* **Work required**: Look for the line that has "Viewport: 708px width, 332px height." in the material below; please repeat it and every line after it, exactly, up to and including the line that has "Open quantity dropdown for Maricopa top", and nothing else.

════════════════

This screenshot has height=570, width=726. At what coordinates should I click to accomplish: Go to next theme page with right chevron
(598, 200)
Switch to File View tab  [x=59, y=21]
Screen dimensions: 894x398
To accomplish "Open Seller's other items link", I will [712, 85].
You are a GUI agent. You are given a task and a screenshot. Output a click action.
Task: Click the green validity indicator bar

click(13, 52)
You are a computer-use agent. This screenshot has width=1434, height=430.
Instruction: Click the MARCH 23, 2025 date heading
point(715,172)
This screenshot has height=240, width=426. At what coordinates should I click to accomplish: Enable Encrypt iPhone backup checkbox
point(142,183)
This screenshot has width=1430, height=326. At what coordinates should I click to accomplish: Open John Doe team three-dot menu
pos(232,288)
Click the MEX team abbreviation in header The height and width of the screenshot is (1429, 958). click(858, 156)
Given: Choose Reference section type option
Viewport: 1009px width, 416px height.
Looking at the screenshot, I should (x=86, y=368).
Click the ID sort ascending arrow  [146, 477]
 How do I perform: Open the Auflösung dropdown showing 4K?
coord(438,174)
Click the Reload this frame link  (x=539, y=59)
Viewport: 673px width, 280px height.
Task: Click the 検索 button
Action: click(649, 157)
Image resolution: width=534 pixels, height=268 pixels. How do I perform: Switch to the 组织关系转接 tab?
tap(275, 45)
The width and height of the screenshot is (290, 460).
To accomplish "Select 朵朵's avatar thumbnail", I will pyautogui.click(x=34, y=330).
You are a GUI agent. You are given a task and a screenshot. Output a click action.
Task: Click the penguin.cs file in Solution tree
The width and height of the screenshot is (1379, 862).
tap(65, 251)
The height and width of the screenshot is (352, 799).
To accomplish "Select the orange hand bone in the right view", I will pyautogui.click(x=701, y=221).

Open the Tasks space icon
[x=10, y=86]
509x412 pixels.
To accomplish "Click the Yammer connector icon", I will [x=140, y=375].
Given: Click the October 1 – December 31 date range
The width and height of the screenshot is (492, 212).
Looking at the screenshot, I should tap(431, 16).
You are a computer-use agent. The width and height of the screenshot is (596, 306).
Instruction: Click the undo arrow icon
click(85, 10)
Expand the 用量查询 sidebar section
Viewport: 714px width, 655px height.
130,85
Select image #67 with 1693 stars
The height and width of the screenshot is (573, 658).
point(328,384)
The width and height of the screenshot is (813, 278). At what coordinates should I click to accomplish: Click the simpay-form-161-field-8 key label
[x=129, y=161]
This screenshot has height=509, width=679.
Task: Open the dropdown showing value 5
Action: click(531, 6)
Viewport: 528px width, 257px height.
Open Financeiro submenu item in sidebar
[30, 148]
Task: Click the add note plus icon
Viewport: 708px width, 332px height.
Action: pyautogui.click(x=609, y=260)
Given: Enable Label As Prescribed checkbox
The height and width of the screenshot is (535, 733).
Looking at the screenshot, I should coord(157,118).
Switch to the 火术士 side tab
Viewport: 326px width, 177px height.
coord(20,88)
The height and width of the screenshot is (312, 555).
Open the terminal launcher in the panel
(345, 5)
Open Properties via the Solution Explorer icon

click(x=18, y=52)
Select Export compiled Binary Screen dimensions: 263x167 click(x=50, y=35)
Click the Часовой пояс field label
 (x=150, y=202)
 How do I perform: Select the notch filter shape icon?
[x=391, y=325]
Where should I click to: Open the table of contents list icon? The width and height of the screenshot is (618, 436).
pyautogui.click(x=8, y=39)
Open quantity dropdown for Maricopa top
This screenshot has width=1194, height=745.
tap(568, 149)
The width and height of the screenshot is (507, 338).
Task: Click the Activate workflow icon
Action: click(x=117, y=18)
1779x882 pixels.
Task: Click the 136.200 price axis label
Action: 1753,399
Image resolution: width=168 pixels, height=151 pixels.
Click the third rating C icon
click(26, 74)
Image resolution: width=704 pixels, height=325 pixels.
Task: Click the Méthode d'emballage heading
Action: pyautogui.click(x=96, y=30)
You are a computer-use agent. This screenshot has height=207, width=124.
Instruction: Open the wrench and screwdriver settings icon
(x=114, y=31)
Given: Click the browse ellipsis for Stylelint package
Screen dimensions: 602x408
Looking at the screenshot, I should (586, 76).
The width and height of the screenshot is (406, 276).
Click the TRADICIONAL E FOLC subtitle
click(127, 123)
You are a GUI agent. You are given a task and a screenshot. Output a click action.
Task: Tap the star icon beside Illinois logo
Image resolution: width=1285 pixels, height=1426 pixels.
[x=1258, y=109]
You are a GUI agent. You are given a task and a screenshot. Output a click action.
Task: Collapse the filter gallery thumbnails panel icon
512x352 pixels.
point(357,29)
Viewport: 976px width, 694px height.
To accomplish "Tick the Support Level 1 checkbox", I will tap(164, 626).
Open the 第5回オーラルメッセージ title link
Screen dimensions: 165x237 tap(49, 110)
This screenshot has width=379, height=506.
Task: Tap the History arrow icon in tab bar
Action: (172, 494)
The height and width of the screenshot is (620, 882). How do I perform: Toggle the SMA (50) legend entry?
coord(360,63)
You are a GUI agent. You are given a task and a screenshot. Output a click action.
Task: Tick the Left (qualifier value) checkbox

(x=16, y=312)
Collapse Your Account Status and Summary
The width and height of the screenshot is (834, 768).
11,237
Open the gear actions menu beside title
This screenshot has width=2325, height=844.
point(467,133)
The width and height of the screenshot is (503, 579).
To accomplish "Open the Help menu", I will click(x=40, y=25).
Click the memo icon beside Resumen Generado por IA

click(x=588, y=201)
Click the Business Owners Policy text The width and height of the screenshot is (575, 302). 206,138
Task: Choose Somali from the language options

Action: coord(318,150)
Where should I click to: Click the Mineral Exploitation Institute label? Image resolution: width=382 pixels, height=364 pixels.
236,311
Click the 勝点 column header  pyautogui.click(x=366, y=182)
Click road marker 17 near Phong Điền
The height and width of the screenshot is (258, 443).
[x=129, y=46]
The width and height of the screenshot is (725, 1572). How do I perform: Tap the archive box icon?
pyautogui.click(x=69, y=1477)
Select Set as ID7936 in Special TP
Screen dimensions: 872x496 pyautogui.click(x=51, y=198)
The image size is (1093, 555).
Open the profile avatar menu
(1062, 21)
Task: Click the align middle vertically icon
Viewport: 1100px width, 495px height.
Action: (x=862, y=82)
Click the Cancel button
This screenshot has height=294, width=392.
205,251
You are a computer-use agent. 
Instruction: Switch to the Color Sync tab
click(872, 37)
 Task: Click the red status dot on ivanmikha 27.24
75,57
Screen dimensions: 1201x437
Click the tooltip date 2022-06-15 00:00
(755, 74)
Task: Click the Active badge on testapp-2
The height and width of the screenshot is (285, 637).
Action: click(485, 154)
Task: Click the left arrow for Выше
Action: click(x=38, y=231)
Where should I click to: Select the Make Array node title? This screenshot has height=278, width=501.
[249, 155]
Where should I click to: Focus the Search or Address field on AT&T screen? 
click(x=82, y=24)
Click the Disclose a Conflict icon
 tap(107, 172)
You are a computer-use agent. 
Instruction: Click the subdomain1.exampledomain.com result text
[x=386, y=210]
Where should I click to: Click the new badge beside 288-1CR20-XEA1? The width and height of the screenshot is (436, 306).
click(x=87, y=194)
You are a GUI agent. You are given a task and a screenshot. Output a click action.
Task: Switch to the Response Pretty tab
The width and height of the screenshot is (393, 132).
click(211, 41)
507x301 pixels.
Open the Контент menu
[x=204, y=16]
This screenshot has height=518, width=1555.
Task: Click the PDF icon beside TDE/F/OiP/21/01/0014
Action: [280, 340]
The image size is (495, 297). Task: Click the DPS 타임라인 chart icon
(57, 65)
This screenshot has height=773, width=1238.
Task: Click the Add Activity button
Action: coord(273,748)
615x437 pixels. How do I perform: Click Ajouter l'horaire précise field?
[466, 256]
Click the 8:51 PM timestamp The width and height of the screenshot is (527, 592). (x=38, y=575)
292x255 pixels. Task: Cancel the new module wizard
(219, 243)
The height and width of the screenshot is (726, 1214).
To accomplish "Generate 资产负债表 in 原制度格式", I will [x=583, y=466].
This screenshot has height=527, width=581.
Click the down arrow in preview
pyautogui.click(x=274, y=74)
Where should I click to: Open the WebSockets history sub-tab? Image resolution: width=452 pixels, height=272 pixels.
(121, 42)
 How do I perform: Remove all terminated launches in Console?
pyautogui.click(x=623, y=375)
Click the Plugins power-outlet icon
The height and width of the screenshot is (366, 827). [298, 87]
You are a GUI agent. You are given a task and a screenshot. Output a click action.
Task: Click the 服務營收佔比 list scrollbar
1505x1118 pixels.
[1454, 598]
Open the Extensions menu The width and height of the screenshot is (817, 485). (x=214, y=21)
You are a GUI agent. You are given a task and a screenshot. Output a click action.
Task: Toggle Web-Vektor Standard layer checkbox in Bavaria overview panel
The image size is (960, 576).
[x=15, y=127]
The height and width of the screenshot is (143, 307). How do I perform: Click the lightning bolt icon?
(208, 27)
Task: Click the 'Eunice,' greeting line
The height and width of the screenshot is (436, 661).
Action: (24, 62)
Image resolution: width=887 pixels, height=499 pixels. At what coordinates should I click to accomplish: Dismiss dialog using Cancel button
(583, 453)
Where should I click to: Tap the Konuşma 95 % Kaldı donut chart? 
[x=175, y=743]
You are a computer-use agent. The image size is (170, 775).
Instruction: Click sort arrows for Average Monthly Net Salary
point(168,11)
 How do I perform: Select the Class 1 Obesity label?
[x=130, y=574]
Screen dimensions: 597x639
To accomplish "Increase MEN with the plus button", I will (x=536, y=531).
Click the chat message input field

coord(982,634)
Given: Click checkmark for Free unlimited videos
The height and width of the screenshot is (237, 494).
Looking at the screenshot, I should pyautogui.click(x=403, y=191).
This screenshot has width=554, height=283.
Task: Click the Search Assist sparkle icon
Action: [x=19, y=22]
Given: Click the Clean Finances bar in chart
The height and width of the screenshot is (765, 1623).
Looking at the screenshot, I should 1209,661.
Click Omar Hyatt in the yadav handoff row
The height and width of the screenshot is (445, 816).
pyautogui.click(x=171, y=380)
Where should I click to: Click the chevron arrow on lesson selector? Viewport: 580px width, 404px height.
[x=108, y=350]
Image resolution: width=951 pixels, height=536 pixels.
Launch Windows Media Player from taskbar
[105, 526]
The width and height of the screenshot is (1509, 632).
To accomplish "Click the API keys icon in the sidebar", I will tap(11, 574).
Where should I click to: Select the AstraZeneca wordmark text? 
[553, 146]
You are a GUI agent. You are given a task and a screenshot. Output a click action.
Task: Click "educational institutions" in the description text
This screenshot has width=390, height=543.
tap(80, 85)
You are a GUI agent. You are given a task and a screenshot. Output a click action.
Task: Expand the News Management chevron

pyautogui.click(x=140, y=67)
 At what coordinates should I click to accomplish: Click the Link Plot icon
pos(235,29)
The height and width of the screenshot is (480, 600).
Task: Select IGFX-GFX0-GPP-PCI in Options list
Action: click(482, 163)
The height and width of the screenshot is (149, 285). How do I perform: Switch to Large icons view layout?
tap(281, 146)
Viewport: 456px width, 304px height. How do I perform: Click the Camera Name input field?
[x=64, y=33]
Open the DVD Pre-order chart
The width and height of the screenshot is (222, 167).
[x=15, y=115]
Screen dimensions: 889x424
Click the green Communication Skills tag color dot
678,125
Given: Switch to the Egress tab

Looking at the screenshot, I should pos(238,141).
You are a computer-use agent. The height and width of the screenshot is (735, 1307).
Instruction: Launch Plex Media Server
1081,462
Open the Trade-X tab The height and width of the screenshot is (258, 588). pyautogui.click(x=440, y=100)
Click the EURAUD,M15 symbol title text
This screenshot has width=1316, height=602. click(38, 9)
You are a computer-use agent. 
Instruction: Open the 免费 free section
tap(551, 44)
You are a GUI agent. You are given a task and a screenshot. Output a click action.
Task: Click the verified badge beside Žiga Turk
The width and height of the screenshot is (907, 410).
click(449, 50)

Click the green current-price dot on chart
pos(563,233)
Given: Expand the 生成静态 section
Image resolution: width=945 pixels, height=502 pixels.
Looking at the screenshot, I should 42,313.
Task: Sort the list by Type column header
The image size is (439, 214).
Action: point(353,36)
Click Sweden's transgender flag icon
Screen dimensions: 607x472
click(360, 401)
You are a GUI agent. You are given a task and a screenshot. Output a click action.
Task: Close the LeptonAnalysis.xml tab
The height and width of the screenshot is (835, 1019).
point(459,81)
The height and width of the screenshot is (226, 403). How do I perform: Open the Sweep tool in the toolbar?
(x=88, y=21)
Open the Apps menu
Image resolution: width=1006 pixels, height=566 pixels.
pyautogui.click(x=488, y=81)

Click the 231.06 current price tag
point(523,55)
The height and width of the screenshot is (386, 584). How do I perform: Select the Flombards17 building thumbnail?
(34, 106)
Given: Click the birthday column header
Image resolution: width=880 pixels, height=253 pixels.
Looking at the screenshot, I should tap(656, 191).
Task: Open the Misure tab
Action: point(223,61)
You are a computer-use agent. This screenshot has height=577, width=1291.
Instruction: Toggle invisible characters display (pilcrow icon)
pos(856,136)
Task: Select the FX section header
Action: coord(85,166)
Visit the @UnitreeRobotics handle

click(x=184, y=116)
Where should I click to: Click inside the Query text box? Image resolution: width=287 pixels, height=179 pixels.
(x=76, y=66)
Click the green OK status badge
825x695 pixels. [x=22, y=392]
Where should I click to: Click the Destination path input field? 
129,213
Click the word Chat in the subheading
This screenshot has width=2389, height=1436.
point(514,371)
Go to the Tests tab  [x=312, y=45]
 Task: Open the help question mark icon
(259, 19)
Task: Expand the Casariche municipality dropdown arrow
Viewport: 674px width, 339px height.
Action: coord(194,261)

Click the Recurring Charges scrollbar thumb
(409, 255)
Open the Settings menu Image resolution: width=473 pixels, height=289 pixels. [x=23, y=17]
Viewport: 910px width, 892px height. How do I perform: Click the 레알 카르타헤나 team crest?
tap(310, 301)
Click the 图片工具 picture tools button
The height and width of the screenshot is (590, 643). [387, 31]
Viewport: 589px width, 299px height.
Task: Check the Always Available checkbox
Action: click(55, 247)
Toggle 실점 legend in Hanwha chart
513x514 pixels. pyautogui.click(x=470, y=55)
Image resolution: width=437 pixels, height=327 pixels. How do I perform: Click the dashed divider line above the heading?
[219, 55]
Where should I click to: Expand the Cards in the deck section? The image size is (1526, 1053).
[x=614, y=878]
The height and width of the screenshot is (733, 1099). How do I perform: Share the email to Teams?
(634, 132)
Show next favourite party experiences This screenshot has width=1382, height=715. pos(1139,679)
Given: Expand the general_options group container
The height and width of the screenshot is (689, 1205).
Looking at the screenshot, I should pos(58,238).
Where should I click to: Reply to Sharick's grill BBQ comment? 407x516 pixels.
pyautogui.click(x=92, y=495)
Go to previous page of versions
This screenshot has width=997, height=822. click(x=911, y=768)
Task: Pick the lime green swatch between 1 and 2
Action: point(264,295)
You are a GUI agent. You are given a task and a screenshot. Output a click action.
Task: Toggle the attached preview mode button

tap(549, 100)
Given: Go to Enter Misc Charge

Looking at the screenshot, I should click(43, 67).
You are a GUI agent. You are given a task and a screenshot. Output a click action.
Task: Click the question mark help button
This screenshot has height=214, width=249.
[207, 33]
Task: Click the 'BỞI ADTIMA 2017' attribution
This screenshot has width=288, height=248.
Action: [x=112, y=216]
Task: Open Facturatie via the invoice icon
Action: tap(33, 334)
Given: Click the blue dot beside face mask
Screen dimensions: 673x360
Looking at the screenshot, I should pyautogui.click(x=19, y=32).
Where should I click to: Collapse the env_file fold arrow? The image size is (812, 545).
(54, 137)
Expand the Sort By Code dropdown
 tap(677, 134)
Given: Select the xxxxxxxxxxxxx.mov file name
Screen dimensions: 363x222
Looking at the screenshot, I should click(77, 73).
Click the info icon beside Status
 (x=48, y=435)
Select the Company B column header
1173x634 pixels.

════════════════

* **Task solution**:
Viewport: 708px width, 332px height.
Action: pyautogui.click(x=609, y=260)
Given: Enable Label As Prescribed checkbox
The height and width of the screenshot is (535, 733).
Looking at the screenshot, I should coord(157,118).
Switch to the 火术士 side tab
Viewport: 326px width, 177px height.
coord(20,88)
The height and width of the screenshot is (312, 555).
Open the terminal launcher in the panel
(345, 5)
Open Properties via the Solution Explorer icon

click(x=18, y=52)
Select Export compiled Binary Screen dimensions: 263x167 click(x=50, y=35)
Click the Часовой пояс field label
 (x=150, y=202)
 How do I perform: Select the notch filter shape icon?
[x=391, y=325]
Where should I click to: Open the table of contents list icon? The width and height of the screenshot is (618, 436).
pyautogui.click(x=8, y=39)
Open quantity dropdown for Maricopa top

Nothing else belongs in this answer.